PROBLEM: Provide again, from the entries below, every line from the one containing "Click the Scan button in left window" through the one containing "Task: Click the History tab clock icon", exactly as written, and no other line.
---
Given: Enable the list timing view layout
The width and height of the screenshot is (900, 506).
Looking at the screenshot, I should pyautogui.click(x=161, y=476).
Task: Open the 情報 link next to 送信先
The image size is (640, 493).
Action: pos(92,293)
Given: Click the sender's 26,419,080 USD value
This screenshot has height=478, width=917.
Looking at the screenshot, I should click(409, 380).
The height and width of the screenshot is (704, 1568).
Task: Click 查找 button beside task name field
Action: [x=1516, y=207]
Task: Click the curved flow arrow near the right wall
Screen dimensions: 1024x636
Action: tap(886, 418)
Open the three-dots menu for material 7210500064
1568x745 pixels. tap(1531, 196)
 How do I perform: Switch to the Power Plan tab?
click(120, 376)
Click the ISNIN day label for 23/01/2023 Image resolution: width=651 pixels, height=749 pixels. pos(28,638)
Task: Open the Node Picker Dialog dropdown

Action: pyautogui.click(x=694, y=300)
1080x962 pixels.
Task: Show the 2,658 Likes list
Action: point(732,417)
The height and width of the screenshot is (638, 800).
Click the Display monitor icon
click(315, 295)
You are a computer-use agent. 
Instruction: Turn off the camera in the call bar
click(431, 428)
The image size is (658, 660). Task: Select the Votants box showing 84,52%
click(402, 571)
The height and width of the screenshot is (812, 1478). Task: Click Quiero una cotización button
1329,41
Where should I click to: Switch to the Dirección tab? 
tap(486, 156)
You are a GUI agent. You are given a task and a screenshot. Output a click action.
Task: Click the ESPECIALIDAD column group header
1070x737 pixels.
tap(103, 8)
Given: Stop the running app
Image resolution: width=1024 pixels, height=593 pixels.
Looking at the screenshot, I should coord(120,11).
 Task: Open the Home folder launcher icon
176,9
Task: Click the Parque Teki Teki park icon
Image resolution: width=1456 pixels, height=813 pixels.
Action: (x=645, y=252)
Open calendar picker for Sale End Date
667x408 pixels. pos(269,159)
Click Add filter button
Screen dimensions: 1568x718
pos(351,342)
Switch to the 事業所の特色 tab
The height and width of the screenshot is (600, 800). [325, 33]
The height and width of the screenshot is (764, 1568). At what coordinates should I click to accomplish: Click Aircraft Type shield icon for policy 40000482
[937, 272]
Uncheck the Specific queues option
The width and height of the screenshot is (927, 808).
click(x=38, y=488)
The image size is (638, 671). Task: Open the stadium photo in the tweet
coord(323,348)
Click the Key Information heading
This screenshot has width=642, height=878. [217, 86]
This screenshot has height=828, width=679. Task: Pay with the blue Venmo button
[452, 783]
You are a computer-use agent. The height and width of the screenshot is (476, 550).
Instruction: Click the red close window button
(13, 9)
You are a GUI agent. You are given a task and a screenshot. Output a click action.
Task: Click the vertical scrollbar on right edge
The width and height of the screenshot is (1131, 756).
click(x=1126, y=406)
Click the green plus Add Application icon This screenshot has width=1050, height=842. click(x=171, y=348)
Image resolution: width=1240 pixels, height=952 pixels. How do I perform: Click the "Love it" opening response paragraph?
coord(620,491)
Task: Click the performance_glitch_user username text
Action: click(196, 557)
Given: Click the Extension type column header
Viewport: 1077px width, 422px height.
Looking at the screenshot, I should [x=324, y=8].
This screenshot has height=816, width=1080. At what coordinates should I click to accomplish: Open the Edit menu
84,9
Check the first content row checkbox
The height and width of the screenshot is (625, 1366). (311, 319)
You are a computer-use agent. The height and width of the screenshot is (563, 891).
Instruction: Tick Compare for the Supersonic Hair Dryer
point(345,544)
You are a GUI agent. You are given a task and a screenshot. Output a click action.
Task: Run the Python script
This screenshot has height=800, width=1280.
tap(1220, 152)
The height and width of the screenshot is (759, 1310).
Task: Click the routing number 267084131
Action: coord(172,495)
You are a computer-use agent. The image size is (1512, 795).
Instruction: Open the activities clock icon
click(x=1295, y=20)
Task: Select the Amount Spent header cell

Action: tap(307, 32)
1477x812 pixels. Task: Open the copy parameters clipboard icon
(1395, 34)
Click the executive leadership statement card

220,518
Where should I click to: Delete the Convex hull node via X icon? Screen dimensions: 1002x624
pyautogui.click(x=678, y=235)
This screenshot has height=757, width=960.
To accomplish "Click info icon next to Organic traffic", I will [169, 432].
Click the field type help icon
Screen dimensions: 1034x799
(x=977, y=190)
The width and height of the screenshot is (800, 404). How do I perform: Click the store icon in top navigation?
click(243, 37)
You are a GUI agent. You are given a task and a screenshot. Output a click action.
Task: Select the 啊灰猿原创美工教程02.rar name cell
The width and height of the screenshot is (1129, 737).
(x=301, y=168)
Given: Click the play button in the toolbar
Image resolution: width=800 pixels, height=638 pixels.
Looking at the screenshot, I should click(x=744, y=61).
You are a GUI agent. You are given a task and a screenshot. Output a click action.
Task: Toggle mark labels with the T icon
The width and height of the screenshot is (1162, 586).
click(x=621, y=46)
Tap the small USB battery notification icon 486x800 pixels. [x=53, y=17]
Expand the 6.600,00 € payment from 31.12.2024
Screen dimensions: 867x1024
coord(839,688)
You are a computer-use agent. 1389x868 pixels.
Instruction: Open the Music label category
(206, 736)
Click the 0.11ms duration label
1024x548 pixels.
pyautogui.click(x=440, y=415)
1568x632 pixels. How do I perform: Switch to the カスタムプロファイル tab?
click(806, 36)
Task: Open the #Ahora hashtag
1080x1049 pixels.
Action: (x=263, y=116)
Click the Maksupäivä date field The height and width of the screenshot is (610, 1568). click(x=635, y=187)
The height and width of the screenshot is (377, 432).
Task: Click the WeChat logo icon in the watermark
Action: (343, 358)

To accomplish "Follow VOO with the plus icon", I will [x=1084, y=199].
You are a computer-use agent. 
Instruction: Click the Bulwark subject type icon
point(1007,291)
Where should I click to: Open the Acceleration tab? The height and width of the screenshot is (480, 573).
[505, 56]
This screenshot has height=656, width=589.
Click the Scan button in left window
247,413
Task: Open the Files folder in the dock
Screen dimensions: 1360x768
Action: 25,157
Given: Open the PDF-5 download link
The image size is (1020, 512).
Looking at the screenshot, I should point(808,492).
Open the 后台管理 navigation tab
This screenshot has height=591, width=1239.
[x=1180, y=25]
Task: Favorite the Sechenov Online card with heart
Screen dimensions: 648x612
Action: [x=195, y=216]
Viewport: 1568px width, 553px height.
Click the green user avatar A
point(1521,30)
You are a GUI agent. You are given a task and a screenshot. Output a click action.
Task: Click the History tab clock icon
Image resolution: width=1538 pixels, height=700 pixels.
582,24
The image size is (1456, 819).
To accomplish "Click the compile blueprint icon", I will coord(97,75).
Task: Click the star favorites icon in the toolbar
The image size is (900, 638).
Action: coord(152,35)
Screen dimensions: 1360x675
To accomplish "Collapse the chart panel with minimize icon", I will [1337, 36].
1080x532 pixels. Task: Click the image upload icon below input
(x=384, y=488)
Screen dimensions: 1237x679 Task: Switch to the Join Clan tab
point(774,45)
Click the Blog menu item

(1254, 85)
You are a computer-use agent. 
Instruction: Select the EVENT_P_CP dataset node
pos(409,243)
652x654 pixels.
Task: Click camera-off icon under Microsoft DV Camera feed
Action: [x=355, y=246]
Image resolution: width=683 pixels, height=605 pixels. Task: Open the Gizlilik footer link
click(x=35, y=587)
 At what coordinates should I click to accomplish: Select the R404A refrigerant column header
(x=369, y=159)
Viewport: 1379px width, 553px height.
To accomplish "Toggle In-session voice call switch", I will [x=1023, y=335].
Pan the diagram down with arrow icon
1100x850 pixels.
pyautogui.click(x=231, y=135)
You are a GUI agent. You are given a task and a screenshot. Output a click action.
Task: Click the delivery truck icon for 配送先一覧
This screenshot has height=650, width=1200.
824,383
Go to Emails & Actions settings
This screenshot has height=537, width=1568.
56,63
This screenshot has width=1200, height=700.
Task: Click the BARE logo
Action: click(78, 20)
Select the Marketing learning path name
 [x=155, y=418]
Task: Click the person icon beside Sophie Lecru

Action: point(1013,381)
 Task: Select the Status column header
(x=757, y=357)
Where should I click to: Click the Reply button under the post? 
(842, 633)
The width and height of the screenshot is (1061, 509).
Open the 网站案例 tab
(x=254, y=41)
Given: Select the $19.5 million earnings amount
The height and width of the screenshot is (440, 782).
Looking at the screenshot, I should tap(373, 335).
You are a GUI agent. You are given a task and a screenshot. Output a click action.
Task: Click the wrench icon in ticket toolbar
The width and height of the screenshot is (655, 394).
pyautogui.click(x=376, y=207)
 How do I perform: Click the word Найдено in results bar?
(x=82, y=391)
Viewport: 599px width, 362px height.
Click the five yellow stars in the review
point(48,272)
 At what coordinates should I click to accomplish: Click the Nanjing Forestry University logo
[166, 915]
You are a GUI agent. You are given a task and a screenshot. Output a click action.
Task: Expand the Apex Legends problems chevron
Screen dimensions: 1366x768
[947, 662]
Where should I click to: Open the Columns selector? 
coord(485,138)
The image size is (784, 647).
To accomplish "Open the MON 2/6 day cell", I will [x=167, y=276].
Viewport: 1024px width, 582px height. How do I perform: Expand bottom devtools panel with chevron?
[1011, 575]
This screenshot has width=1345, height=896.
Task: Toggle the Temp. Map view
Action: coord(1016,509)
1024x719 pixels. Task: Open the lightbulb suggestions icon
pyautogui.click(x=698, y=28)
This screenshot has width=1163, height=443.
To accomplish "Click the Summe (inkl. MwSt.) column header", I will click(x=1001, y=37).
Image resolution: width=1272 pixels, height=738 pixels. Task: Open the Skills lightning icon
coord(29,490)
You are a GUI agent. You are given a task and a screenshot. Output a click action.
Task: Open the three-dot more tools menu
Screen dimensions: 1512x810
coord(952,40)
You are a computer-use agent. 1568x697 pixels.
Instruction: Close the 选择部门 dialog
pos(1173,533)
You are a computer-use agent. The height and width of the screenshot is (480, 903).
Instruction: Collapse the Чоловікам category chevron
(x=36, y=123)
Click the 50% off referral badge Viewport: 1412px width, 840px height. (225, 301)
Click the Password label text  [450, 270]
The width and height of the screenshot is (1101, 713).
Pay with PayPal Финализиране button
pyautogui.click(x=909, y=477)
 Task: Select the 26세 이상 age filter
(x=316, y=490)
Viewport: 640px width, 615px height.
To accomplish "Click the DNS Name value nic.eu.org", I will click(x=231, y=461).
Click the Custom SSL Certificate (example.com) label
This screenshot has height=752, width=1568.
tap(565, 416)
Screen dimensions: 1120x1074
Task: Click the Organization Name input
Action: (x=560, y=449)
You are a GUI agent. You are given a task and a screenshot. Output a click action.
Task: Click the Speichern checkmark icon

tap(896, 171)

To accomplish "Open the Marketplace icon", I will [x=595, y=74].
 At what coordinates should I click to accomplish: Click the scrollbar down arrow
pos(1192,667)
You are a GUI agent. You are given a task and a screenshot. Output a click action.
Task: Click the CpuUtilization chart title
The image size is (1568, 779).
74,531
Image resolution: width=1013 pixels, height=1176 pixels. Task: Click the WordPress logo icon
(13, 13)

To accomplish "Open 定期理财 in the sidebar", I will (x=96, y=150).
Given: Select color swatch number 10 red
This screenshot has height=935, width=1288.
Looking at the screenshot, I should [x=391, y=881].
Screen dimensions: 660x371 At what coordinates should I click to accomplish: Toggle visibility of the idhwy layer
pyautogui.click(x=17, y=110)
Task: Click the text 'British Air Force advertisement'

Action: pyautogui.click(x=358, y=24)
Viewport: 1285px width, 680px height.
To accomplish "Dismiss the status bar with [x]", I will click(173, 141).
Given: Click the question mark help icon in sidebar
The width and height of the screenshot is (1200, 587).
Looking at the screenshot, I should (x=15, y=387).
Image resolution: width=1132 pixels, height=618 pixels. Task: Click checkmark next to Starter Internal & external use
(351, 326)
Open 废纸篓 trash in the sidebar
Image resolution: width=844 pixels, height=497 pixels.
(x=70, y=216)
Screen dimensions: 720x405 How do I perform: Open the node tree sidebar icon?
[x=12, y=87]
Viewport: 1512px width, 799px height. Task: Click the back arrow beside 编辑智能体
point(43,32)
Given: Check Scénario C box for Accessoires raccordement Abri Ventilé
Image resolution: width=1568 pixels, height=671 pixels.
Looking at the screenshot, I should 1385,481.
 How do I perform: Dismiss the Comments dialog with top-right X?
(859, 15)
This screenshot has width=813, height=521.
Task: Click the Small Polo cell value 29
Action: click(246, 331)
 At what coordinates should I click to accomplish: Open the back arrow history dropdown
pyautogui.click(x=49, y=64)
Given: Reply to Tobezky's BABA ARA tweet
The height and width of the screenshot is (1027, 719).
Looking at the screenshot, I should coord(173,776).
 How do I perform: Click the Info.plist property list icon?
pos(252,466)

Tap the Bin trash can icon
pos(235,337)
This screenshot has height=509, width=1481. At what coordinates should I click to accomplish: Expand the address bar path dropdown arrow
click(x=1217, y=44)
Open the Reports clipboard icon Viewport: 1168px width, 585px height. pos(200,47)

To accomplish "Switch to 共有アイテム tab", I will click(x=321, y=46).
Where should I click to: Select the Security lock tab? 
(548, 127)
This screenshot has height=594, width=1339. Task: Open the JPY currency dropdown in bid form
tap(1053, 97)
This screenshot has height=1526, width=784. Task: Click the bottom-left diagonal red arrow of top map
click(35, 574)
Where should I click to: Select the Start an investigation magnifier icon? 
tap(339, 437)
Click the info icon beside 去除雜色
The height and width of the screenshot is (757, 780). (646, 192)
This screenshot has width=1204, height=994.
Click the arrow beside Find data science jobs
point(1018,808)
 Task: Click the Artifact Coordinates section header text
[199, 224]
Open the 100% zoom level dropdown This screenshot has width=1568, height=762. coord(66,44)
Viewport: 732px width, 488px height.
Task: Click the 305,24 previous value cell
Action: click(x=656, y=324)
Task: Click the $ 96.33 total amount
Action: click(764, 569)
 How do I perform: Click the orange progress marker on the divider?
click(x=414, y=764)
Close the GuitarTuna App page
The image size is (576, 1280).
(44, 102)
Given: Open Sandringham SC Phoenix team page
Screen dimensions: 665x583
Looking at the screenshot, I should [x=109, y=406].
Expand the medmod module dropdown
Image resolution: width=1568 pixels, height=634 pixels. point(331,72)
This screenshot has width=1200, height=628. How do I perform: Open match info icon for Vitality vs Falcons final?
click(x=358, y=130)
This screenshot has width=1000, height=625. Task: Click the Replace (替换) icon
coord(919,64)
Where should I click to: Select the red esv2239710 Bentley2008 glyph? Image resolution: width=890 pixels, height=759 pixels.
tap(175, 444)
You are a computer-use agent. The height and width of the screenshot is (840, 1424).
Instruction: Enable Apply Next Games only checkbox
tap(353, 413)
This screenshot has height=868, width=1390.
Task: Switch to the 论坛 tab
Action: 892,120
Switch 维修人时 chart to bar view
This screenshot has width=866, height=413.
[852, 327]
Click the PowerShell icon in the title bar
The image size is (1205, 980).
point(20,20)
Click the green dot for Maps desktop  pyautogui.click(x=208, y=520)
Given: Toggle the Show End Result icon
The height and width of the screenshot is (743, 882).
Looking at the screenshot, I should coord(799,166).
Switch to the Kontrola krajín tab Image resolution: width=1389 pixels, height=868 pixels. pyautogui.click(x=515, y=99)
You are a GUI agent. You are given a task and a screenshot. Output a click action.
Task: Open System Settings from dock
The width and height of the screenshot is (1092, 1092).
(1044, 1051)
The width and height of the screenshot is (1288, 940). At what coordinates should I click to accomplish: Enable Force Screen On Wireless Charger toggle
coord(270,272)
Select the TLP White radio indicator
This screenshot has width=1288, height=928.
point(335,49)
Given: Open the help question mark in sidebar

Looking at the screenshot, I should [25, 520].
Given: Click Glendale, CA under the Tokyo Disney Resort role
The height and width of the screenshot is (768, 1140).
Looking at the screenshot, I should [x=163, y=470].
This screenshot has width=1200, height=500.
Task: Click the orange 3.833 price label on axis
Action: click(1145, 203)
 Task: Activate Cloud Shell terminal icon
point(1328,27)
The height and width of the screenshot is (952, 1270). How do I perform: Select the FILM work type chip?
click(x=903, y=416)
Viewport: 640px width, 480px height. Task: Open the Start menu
---
EXERCISE RESULT:
Click the Scan button in left window
247,413
Task: Open the Files folder in the dock
Screen dimensions: 1360x768
Action: 25,157
Given: Open the PDF-5 download link
The image size is (1020, 512).
Looking at the screenshot, I should point(808,492).
Open the 后台管理 navigation tab
This screenshot has height=591, width=1239.
[x=1180, y=25]
Task: Favorite the Sechenov Online card with heart
Screen dimensions: 648x612
Action: [x=195, y=216]
Viewport: 1568px width, 553px height.
Click the green user avatar A
point(1521,30)
You are a GUI agent. You are given a task and a screenshot. Output a click action.
Task: Click the History tab clock icon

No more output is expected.